Sakaki Absolutely. Even in the field of DNA sequencing, there are sequencing techniques that are a world apart from the conventional methods, and we can now get two to three orders of magnitude more data in any given length of time. Using this technology, it is possible to comprehensively and rapidly read the genomes of the vast medley of microorganisms that inhabit environments such as soil or the sea. This is what is referred to as metagenome analysis. I would like to put forward the rather extreme opinion that if genomic sequence is sufficient as a representation of the "data" of a living thing, we are approaching the stage where we can obtain the data for every organism on earth.

I believe that, in the future, in order to link the evolution that occurs on the horizontal axis of time with the mechanisms of individual organisms on the vertical axis, we will need machines with immense computational power and logical analysis. Also, I think that genomics will play an important role in elucidating the dependence and symbiotic relationships that exist between living things in ecosystems, where organisms live in a mutually dependent manner.

Dr. Wada's "Four Principles of GSC"

Upon the establishment of GSC, Dr. Wada laid out the following four principles to represent fundamental GSC policy. These principles were designed as a means to unravel the various life phenomena and life strategies by consistently carrying out research into the five levels of life phenomena, namely, the genomic foundations, transcriptome, proteome, metabolome, and phenome.

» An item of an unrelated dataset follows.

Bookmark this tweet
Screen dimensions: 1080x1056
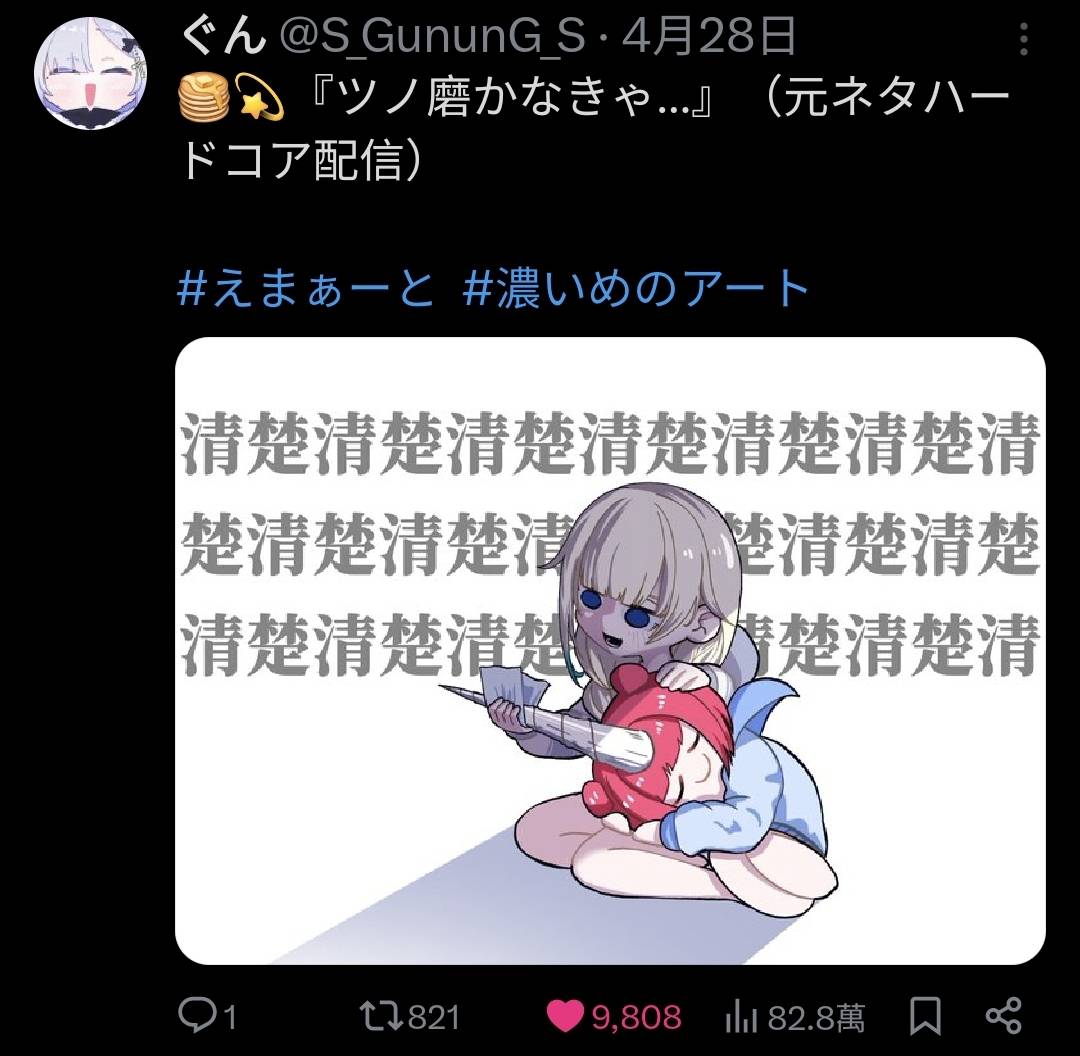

  1. Organisms have a complex micro-structure, and are functional bodies capable of developing into various species. In order to properly understand life and accurately link this understanding to industrial applications, it is essential to conduct research comprehensively from all angles, spanning the information, structure, and function of organisms, and then to elucidate their "life survival strategies".
  2. It is necessary to use all the tools available in the fields of physics, chemistry, mathematics, engineering, and information science. Furthermore, the entire research process (sample preparation, high speed automated measurement of structure and function, data analysis, reading meaning into the data, and modelling) must be integrated and harmonized to obtain the optimum research results. This will enable us to respond to the expectations that society had at the time at which the center was established.
  3. It is vital that there is a lot of exchange of information and cooperation between those carrying out pure, fundamental research and those in applied develop-ment. Japan must ensure that it keeps its unique intellectual property and spreads its de facto standards.
  4. In order that the wisdom of mankind can develop and welfare can improve, it is necessary to carry out international collaborative research, ideally with Japan taking a positive lead role.